Life is studded with crossroads. Some choices are easy, others much more problematic. There are so many influences at work – family. education, social environment chief among them. Joe Casey is a lad who makes choices, some of them in spite of himself.
The Tim Firth musical "Our House" was originally prompted by the group Madness, so it's not just one of those back-catalogue confections. There are elements of "Carousel" and "Blood Brothers" in the storyline as we first meet Joe's mother and father in the first flush of their romance on Margate Pier. Romance doesn't long survive reality.
For all Kath's attempts to keep Joe law-abiding, circumstances foil her throughout. Joe wants to impress Sarah, who he truly does love, but he thinks that is something which requires money – and he can't earn it legitimately quickly enough. So he finds himself first in a young offenders' institution and subsequently in a variety of adult prisons.
His alter-ego does and can make money, but at the expense of what one might call his soul. A smart-aleck wheeler-dealer, this Joe finds himself equally made use of by suited men who are even more ruthless than the low-life street villains who do the actual dirty work. The two Joes are on their paths to destruction.

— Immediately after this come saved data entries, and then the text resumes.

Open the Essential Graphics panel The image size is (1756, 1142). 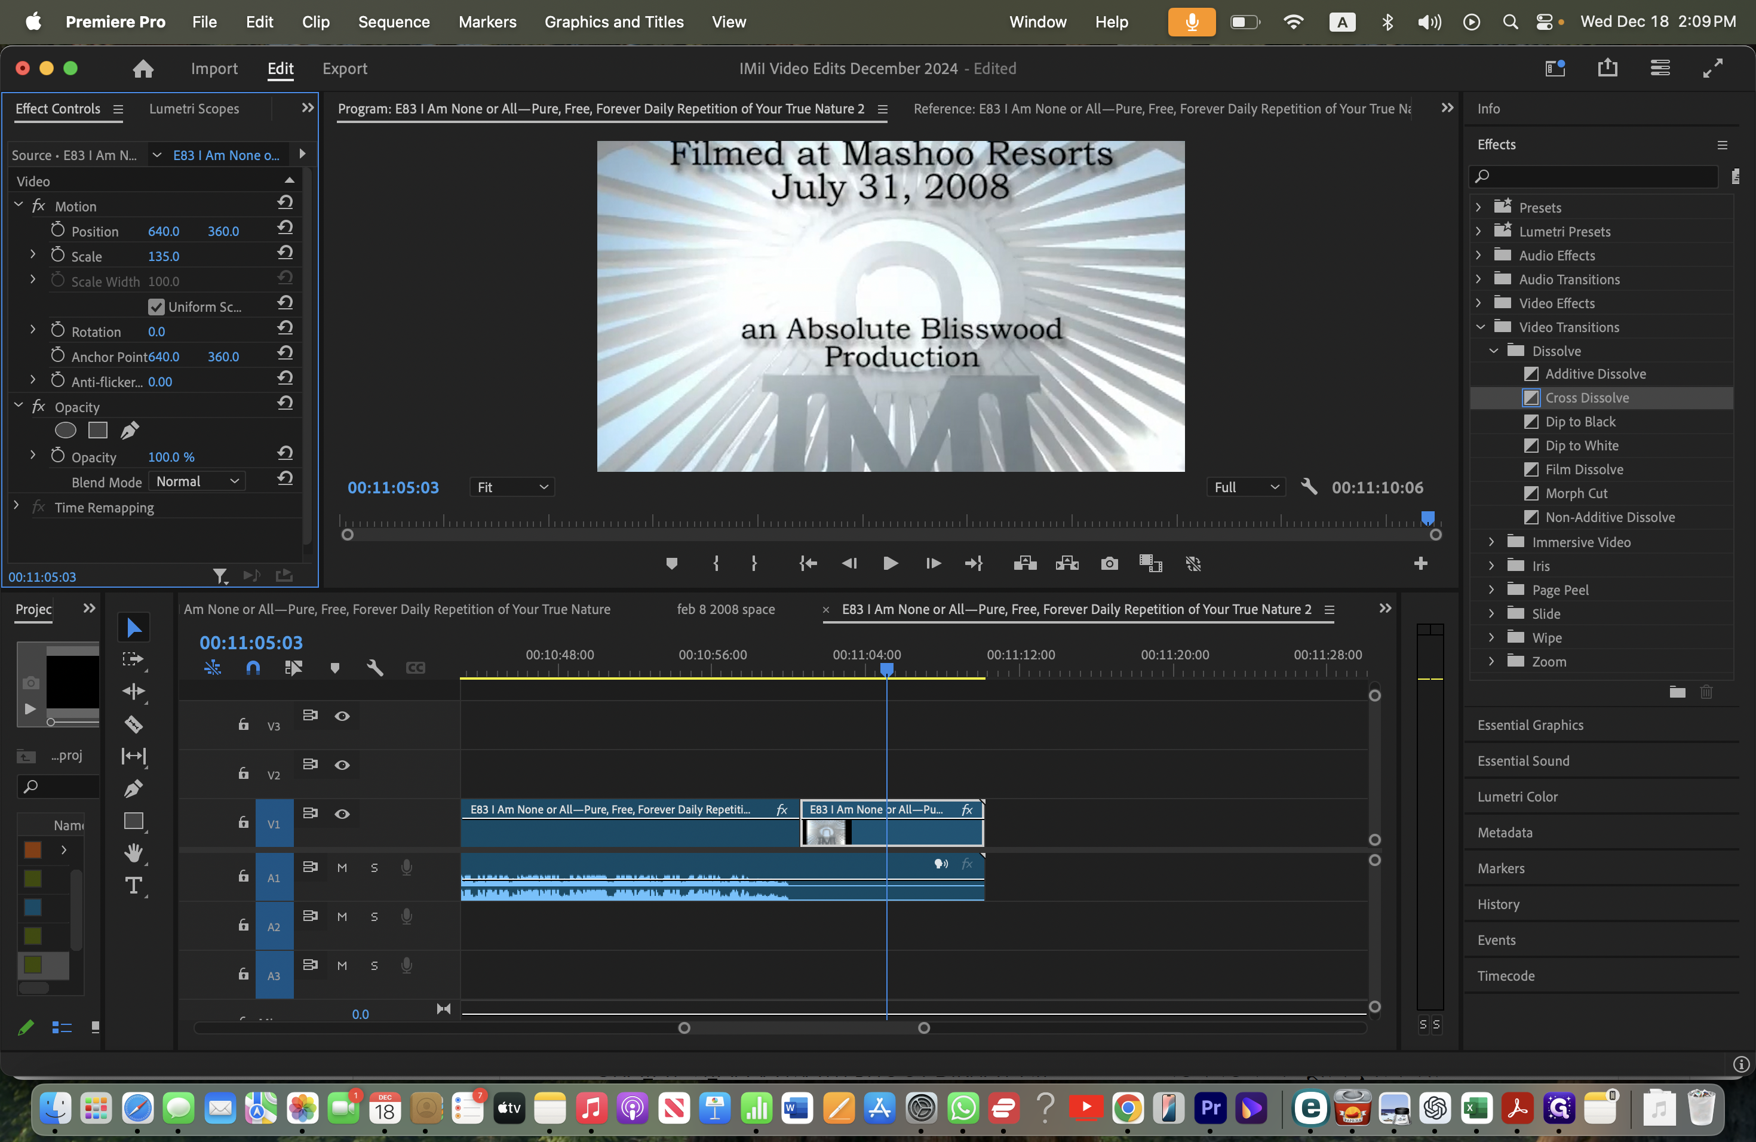pyautogui.click(x=1529, y=724)
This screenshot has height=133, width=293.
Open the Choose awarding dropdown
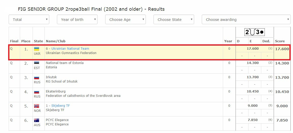[x=246, y=20]
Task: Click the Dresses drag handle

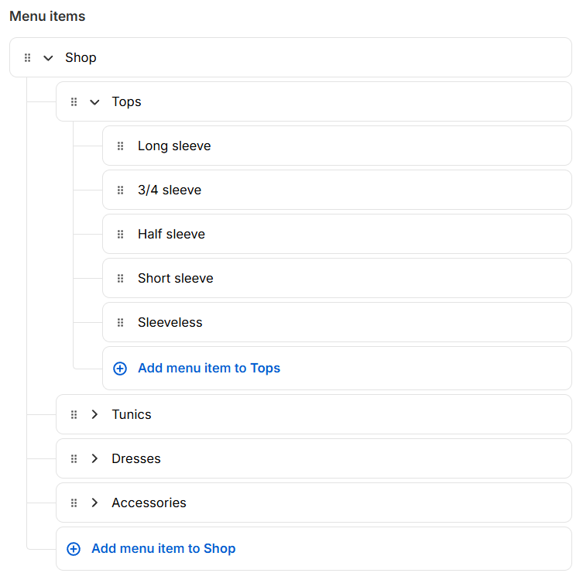Action: pyautogui.click(x=74, y=459)
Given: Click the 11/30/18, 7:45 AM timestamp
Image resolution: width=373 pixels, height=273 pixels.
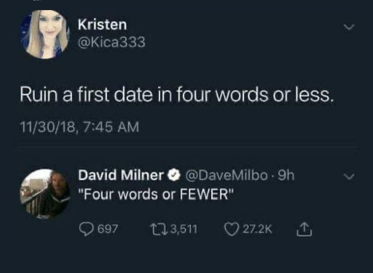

Alexis Gerred gives a superb performance as Joe, with his quick costume changes perfectly complemented by his voice and body language. Hovering over the action but unable to change what seems inevitable is Sean Needham as Joe's father; Rebecca Bainbridge is moving as his mother. Daniella Brown makes Sarah into a real human-being, a girl with a heart as well as a brain.
The main villain is property developer Pressman (Steve Dorsett). The action, with the cast playing a variety of instruments as well as acting and singing in Peter Rowe's production, takes place on one of Mark Walters' multi-level stepped sets. There's a marvellous succession of projections to indicate time, place and even fantasy by Will Dukes with some spectacular 3-D effects.